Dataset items
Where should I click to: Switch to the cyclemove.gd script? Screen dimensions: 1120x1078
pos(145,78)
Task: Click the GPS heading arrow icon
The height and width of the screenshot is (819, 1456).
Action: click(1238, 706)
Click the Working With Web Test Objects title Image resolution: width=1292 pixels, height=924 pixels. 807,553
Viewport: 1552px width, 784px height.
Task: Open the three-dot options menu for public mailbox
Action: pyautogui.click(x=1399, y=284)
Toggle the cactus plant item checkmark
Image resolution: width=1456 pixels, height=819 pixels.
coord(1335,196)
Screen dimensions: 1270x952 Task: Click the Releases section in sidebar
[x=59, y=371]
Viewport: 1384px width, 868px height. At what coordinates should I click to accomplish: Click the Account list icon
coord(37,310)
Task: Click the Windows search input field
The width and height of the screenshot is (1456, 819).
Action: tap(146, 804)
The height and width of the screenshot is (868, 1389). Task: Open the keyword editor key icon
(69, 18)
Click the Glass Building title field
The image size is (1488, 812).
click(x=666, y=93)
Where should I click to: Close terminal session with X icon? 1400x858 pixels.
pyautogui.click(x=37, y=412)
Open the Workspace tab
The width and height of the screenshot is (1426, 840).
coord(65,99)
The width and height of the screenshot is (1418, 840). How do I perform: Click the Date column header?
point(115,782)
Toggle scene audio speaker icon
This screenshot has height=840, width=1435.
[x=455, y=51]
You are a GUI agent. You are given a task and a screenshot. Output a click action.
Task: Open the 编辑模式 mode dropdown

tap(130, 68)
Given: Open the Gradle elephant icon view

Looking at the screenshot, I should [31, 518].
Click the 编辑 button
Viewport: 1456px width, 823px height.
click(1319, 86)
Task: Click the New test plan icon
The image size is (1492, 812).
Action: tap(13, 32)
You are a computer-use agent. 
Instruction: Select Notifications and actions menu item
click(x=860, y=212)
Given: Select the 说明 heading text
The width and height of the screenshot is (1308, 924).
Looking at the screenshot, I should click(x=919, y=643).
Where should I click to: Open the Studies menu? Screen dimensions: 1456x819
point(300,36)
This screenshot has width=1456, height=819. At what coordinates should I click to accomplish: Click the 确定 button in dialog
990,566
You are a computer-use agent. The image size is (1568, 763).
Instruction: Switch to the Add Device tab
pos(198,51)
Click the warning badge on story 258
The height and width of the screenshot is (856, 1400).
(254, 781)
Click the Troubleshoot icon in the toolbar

> **Work request**: Each entry, from start to finish, must be restated exactly.

> **Exercise response**:
Where should I click to: Switch to the cyclemove.gd script? Screen dimensions: 1120x1078
pos(145,78)
Task: Click the GPS heading arrow icon
The height and width of the screenshot is (819, 1456).
Action: click(1238, 706)
Click the Working With Web Test Objects title Image resolution: width=1292 pixels, height=924 pixels. 807,553
Viewport: 1552px width, 784px height.
Task: Open the three-dot options menu for public mailbox
Action: pyautogui.click(x=1399, y=284)
Toggle the cactus plant item checkmark
Image resolution: width=1456 pixels, height=819 pixels.
coord(1335,196)
Screen dimensions: 1270x952 Task: Click the Releases section in sidebar
[x=59, y=371]
Viewport: 1384px width, 868px height. At what coordinates should I click to accomplish: Click the Account list icon
coord(37,310)
Task: Click the Windows search input field
The width and height of the screenshot is (1456, 819).
Action: tap(146, 804)
The height and width of the screenshot is (868, 1389). Task: Open the keyword editor key icon
(69, 18)
Click the Glass Building title field
The image size is (1488, 812).
click(x=666, y=93)
Where should I click to: Close terminal session with X icon? 1400x858 pixels.
pyautogui.click(x=37, y=412)
Open the Workspace tab
The width and height of the screenshot is (1426, 840).
coord(65,99)
The width and height of the screenshot is (1418, 840). How do I perform: Click the Date column header?
point(115,782)
Toggle scene audio speaker icon
This screenshot has height=840, width=1435.
[x=455, y=51]
You are a GUI agent. You are given a task and a screenshot. Output a click action.
Task: Open the 编辑模式 mode dropdown

tap(130, 68)
Given: Open the Gradle elephant icon view

Looking at the screenshot, I should [31, 518].
Click the 编辑 button
Viewport: 1456px width, 823px height.
click(1319, 86)
Task: Click the New test plan icon
The image size is (1492, 812).
Action: tap(13, 32)
You are a computer-use agent. 
Instruction: Select Notifications and actions menu item
click(x=860, y=212)
Given: Select the 说明 heading text
The width and height of the screenshot is (1308, 924).
Looking at the screenshot, I should click(x=919, y=643).
Where should I click to: Open the Studies menu? Screen dimensions: 1456x819
point(300,36)
This screenshot has width=1456, height=819. At what coordinates should I click to accomplish: Click the 确定 button in dialog
990,566
You are a computer-use agent. The image size is (1568, 763).
Instruction: Switch to the Add Device tab
pos(198,51)
Click the warning badge on story 258
The height and width of the screenshot is (856, 1400).
(254, 781)
Click the Troubleshoot icon in the toolbar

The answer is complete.